KEY POINTS:
Stretched Auckland City households are being offered some rates relief after a council decision to borrow $1.35 billion to fund capital works.
Instead of the projected 9.8 per cent rates increase this year, household rates will go up 5.4 per cent under a plan to begin a 10-year borrowing programme with a loan of $23.3 million. The average household rates bill will go up from $1420 to nearly $1500.
Auckland City is not the only council responding to last year's anger over big rates increases by holding its overall rates take from households and business to 3.6 per cent.
Other councils in the Auckland region, such as North Shore City and Franklin and Rodney Districts, are seeking more modest increases than last year. Manukau City and the Auckland Regional Council are sticking with last year's increases of 5.9 per cent and 4.9 per cent respectively.
The centre-left-controlled Auckland City Council has been widely condemned for increasing the rates burden on households by 24 per cent in two years. Finance committee chairman Vern Walsh said the decision to take on debt had nothing to do with looming local body elections in October.
Mr Walsh did acknowledge that rates increases over the past two years had affected some people more than others and the council was looking at ways to more evenly spread the burden of costs that were not going to go away.
Mayor Dick Hubbard said the council had big projects it wanted to get started, such as developing the waterfront and upgrading Aotea Square, but it would be unfair to fund those exclusively from today's rates.
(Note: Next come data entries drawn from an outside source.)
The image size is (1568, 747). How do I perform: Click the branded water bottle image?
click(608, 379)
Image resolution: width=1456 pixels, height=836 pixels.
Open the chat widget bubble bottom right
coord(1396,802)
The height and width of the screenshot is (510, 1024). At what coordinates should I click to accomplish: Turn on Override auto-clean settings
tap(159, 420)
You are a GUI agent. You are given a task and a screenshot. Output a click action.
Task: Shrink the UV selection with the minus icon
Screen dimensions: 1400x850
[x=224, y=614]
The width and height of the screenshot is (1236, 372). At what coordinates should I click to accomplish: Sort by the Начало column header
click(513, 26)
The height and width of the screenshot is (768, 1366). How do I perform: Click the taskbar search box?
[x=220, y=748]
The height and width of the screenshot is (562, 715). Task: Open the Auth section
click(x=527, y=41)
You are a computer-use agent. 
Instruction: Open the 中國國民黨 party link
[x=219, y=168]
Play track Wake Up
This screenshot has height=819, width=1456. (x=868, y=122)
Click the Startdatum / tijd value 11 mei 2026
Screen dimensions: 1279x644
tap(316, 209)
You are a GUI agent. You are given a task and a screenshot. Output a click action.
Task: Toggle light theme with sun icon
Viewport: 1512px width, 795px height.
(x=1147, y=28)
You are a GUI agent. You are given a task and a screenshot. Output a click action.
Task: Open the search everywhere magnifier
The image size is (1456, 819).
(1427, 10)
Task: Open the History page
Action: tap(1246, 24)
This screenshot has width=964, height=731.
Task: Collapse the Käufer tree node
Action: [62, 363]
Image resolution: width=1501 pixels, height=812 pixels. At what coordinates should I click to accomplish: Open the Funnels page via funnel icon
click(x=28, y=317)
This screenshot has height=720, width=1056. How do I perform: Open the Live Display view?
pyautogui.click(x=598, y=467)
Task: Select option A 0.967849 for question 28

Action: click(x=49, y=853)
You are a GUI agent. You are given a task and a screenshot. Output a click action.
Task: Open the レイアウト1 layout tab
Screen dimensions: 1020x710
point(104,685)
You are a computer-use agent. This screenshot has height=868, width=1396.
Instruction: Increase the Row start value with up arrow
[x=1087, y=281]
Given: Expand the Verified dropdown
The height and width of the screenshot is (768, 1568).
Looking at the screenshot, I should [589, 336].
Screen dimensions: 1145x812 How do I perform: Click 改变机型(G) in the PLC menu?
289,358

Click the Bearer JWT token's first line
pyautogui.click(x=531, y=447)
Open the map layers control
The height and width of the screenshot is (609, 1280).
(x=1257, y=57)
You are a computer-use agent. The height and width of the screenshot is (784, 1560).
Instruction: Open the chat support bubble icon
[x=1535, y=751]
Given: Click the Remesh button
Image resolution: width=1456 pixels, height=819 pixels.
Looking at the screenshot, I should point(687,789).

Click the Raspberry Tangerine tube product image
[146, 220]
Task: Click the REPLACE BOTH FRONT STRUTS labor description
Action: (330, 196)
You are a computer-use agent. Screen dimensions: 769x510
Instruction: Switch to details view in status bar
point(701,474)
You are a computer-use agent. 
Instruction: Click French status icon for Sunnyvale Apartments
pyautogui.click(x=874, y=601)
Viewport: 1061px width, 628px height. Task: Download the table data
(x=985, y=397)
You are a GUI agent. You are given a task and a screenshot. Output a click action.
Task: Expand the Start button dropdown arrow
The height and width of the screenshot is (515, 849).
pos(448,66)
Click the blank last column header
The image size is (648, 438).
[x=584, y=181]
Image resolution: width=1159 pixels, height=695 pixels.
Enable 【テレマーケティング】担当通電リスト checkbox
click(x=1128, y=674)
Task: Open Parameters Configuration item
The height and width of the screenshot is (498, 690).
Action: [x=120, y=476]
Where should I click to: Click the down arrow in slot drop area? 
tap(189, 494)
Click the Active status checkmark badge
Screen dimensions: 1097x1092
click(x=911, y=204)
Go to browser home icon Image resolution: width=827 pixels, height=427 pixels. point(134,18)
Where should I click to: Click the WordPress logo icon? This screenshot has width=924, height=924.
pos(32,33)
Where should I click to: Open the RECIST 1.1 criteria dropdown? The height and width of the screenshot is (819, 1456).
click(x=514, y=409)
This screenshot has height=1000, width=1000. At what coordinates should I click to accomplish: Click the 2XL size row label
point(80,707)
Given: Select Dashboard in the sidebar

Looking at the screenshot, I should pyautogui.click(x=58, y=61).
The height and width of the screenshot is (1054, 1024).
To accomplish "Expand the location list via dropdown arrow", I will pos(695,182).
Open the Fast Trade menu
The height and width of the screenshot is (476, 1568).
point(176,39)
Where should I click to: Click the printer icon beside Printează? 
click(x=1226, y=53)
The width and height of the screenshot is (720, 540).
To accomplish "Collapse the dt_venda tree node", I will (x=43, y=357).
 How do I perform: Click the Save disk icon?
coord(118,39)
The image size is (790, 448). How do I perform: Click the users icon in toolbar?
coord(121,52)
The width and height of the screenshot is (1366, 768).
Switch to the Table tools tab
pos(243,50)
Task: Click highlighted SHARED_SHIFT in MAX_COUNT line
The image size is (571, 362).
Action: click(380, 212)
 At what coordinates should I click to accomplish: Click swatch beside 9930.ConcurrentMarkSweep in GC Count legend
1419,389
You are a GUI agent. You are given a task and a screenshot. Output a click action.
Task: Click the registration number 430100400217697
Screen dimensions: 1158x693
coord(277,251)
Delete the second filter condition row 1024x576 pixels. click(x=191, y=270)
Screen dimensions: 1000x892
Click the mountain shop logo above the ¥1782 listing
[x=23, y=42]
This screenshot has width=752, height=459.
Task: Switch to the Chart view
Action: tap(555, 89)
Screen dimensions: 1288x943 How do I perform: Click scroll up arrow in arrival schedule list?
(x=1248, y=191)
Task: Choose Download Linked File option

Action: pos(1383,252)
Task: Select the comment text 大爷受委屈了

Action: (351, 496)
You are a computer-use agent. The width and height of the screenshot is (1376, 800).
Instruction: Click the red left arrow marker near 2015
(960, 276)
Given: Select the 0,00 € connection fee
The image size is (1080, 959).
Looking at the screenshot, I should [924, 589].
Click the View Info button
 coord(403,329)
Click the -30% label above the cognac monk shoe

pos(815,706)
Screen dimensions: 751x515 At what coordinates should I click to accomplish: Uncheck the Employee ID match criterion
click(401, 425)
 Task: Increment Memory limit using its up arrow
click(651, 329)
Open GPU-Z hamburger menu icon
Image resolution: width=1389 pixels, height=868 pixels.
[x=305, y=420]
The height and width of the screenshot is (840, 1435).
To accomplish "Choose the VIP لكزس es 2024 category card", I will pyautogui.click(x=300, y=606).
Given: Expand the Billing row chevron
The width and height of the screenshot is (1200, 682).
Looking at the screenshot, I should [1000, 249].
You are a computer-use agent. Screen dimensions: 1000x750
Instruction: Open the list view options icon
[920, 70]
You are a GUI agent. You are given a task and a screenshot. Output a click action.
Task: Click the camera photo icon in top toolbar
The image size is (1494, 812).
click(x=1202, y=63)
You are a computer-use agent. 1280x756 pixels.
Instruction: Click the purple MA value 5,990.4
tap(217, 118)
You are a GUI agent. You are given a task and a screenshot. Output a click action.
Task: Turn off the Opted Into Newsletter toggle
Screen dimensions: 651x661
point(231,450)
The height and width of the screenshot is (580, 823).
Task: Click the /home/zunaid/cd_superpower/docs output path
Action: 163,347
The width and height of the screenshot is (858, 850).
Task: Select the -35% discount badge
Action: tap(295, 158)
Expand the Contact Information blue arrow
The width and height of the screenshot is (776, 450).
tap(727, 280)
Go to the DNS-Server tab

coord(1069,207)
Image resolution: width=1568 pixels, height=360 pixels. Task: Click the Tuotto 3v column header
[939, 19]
"Every business knows that debt, when well managed, is a prudent way of progressing and growing," he said.
The last council sold off airport shares and pensioner housing to pay off debt and go for a zero net debt policy.
Citizens and Ratepayers Now councillor Doug Armstrong, who chaired the finance committee under former mayor John Banks, said the current council had been politically hurt by the magnitude of the rates revolt and was running scared in election year.
Mr Armstrong said the council was going down a "slippery slope" by removing the discipline of paying for capital works out of surpluses and other funding tools.
The debt policy will be discussed today at a budget meeting which will also discuss increases in development contributions to pay for the costs of growth.
RATES INCREASES
This year (proposed), Last year
Auckland City 3.6%, 6.8%
North Shore City 7.4%, 9.5%
Manukau City 5.9%, 5.9%
Waitakere City 6.7%, 6.8%
Papakura District 5%, 7.3%
Franklin District 4.8%, 8.3%
Rodney District 6.5%, 10.2%
NB: These figures are for the overall increase in rates.